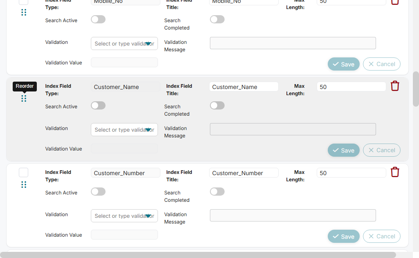The width and height of the screenshot is (419, 258).
Task: Click Max Length field for Customer_Number
Action: (351, 173)
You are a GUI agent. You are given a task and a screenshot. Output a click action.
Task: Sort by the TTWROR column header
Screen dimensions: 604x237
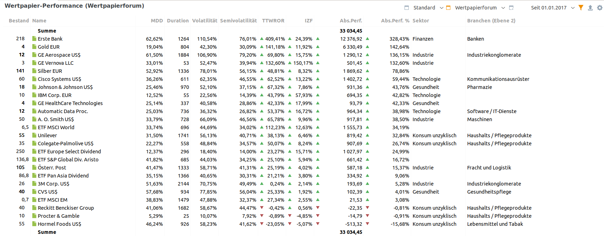(273, 21)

■ To be done
Repeat the lines above word for word, without the pictures.

■ Output
The width and height of the screenshot is (419, 258).
Task: Click Max Length field for Customer_Number
Action: (351, 173)
You are a GUI agent. You are given a task and a screenshot. Output a click action.
Task: Sort by the TTWROR column header
Screen dimensions: 604x237
(273, 21)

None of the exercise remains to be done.